**Extrait du texte**.

Djerba la douce : doucement le matin…plus doucereusement le soir…

Un peu d'histoire

Heureux qui comme Ulysse, de retour de la guerre de Troie en 1185 av. J.-C., a échoué sur les rives de Djerba, connue dans la mythologie grecque et l’Odyssée d’Homère comme l’île des Lotophages. Peuplée par les Berbères à l’époque néolithique, Djerba a séduit tous les conquistadors de la Méditerranée, Grecs, Phéniciens, Carthaginois, Romains, Vandales et Byzantins avant de se faire conquérir par les Arabes en 665 et idolâtrer par une communauté juive dès 1030.

 

Convoitée dès le XIIème siècle par les Normands de Sicile, les Aragonais, les Espagnols et les Ottomans, ce n’est qu’en 1956 date de l’indépendance de la Tunisie, qu’elle devient La Douce, à juste titre.

Situation géographique

L’« Île aux Sables d’Or » comme l’appelait Flaubert, est  la plus grande des rivages d’Afrique du nord avec 514km2 de superficie et 125km de côtes et de plages poudreuses. Située à 500km de la capitale Tunis, et au Sud-Est du golfe de Gabès, Djerba a une morphologie plate et souffre de stress hydrique.

Les endroits connus à Djerba

Au Nord s’érige la légendaire houmet essouk,  la capitale djerbienne peuplée de 45.000 habitants. Jemaâ Ettrouk et Sidi Zitouni y côtoient  l’église Saint-Joseph et s’ouvrent sur la synagogue la Ghriba située dans la Hara Sghir. Ajim, El Kantara, Midoun, Mezraya, Mellita, Sadouikech,  Guellala ou l’île des flamants vivent en synergie avec la nature et l’authenticité. Elles offrent également un de ces bouquets de fraîcheur à un Sud tunisien garrotté par la chaleur.

**Consigne**.
Recopiez le texte sur Djerba entre « Au Nord s’érige » et « par la chaleur. », bornes incluses, en remplaçant « synergie » par « harmonie ».

**Données présentées**.

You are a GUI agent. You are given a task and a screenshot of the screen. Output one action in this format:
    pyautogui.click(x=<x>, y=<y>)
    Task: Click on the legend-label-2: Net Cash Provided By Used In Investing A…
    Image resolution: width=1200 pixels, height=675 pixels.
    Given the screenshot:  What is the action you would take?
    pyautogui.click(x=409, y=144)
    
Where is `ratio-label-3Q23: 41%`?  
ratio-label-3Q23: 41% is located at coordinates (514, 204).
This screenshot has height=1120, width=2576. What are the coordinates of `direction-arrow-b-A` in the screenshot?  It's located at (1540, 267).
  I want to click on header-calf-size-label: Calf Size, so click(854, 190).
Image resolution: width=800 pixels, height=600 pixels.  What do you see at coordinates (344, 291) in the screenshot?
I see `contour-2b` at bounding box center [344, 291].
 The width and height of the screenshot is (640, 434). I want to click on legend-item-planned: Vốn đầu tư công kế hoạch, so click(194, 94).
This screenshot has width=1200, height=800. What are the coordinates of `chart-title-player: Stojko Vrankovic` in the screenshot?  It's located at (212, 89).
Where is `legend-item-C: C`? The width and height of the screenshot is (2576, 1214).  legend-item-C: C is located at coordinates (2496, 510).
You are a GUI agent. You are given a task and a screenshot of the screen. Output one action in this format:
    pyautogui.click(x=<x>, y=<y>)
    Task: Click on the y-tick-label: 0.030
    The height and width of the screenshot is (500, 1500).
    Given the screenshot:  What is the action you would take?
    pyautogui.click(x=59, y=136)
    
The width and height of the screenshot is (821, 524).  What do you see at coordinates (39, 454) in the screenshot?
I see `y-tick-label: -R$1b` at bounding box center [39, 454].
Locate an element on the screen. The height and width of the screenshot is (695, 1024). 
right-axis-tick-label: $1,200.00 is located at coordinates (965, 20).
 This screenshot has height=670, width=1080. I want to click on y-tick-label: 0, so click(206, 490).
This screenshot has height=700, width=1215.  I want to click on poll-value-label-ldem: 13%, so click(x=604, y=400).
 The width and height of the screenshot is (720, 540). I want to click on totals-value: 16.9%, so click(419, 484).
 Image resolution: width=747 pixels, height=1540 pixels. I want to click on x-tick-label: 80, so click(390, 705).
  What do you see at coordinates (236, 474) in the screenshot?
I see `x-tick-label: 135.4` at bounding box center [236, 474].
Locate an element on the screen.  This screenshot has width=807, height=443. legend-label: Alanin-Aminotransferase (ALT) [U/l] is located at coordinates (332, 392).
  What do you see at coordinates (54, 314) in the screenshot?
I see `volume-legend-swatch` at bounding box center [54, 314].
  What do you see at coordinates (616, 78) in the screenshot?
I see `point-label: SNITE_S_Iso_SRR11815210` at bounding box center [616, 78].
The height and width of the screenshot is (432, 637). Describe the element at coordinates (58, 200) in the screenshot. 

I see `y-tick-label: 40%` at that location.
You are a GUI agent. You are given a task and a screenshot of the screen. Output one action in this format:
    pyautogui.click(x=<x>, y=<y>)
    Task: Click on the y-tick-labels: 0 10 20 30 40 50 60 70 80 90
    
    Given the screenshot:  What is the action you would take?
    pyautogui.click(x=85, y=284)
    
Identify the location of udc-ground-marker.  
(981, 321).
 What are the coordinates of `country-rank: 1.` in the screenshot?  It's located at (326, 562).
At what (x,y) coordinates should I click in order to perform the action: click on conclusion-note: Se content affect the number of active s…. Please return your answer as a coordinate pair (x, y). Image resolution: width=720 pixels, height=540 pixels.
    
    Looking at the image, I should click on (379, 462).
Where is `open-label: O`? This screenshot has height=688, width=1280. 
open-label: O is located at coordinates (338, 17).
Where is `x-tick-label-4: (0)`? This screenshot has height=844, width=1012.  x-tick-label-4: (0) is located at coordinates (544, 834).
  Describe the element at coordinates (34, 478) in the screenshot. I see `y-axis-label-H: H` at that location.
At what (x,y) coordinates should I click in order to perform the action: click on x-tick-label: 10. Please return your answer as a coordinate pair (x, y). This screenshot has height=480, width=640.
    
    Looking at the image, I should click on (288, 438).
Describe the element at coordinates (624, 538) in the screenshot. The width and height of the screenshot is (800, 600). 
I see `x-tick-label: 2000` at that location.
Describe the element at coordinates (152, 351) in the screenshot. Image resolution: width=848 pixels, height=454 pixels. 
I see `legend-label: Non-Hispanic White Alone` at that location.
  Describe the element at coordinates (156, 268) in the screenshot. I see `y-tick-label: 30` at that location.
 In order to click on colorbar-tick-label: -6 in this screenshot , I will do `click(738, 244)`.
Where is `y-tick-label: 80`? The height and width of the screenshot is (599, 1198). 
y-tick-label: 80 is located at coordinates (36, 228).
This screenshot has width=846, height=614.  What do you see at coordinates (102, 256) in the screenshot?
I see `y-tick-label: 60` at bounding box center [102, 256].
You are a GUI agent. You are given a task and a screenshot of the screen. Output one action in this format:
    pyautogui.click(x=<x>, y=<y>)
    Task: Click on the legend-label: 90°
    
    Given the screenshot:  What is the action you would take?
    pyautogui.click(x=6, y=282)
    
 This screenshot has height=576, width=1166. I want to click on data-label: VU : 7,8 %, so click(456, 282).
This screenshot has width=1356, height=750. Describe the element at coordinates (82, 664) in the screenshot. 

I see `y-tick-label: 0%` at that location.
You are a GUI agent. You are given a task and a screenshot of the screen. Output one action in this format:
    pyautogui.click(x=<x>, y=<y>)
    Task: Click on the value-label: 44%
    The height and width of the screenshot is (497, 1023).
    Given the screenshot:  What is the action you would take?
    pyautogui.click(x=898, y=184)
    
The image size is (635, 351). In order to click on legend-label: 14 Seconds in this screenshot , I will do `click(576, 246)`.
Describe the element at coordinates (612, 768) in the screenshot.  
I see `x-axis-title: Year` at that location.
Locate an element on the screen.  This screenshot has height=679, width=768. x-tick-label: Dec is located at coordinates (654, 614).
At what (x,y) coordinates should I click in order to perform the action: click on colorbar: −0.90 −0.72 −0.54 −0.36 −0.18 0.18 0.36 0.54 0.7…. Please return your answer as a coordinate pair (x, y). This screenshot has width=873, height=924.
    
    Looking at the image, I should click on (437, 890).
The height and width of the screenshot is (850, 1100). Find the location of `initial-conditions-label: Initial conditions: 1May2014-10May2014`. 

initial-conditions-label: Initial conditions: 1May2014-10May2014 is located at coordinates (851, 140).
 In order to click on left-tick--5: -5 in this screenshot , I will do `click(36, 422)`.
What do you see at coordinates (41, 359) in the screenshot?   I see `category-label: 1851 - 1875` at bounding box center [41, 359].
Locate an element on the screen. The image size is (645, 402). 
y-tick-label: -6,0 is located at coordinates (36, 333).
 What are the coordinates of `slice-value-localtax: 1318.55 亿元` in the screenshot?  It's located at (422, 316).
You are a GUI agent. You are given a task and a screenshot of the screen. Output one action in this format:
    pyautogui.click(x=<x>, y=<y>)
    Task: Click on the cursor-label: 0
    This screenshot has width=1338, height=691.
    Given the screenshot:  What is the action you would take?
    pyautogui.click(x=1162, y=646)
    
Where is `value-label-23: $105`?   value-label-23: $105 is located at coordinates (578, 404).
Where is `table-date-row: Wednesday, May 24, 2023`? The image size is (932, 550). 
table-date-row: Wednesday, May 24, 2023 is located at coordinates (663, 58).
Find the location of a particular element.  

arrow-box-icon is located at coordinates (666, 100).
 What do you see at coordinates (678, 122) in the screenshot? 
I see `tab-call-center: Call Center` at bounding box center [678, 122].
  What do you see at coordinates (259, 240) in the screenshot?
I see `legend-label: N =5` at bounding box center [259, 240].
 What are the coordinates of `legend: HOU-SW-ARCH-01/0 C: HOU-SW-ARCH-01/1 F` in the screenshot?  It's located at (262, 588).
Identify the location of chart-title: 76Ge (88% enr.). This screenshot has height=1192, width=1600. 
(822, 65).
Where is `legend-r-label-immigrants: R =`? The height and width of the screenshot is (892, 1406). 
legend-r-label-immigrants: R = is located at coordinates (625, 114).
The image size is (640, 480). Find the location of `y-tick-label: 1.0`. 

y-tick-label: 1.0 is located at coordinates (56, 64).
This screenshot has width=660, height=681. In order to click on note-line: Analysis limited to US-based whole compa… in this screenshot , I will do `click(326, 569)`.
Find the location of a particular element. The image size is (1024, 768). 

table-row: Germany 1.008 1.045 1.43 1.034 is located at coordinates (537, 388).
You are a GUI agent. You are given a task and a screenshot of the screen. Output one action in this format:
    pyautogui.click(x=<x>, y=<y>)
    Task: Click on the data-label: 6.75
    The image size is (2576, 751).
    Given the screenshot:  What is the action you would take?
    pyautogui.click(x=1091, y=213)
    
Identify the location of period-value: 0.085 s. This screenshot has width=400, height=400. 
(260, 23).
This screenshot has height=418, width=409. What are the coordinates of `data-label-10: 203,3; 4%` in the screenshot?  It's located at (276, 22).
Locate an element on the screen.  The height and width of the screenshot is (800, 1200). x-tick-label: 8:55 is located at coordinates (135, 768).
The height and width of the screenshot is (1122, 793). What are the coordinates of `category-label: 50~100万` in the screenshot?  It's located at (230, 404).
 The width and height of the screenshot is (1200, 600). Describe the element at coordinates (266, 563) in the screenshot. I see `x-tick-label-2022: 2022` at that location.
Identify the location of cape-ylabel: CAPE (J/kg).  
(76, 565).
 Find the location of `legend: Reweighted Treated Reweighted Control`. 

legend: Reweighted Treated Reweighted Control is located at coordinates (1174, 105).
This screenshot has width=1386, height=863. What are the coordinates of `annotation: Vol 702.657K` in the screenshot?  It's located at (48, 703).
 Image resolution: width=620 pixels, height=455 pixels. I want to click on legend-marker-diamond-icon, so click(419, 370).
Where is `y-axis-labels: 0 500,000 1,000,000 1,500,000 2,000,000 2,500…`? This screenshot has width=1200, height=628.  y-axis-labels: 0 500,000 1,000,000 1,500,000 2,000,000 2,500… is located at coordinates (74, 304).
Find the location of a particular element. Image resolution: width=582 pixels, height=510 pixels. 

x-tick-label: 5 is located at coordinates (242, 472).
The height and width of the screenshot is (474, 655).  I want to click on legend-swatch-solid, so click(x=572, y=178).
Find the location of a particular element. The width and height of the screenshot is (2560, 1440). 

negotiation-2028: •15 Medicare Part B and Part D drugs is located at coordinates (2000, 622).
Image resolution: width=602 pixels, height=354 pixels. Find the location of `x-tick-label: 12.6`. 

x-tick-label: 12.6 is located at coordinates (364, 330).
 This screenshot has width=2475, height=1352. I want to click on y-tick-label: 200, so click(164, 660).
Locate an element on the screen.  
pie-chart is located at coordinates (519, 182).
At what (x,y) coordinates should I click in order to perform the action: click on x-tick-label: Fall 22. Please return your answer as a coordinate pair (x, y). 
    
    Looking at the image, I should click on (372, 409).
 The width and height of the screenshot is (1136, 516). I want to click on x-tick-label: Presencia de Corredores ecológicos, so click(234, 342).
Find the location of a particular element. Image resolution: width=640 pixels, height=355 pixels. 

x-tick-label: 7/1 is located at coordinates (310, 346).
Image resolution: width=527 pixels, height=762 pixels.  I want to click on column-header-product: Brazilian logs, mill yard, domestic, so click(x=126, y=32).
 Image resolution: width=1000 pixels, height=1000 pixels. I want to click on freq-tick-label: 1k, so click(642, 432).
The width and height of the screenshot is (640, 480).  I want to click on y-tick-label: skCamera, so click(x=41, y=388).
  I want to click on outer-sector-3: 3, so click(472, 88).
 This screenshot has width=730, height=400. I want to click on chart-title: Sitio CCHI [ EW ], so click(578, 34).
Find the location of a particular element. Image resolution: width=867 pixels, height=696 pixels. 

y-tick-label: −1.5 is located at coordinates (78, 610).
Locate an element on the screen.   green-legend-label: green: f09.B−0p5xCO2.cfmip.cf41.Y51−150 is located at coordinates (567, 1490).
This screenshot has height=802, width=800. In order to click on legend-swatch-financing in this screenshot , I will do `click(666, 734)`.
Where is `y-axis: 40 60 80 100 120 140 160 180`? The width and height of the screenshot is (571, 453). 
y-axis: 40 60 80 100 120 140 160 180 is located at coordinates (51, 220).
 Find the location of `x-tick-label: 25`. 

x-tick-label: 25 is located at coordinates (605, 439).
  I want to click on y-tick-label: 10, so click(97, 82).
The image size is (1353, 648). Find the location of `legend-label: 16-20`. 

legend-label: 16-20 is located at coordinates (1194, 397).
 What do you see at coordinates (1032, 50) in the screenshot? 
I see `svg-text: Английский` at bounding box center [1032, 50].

**Résultat attendu**.
Au Nord s’érige la légendaire houmet essouk,  la capitale djerbienne peuplée de 45.000 habitants. Jemaâ Ettrouk et Sidi Zitouni y côtoient  l’église Saint-Joseph et s’ouvrent sur la synagogue la Ghriba située dans la Hara Sghir. Ajim, El Kantara, Midoun, Mezraya, Mellita, Sadouikech,  Guellala ou l’île des flamants vivent en harmonie avec la nature et l’authenticité. Elles offrent également un de ces bouquets de fraîcheur à un Sud tunisien garrotté par la chaleur.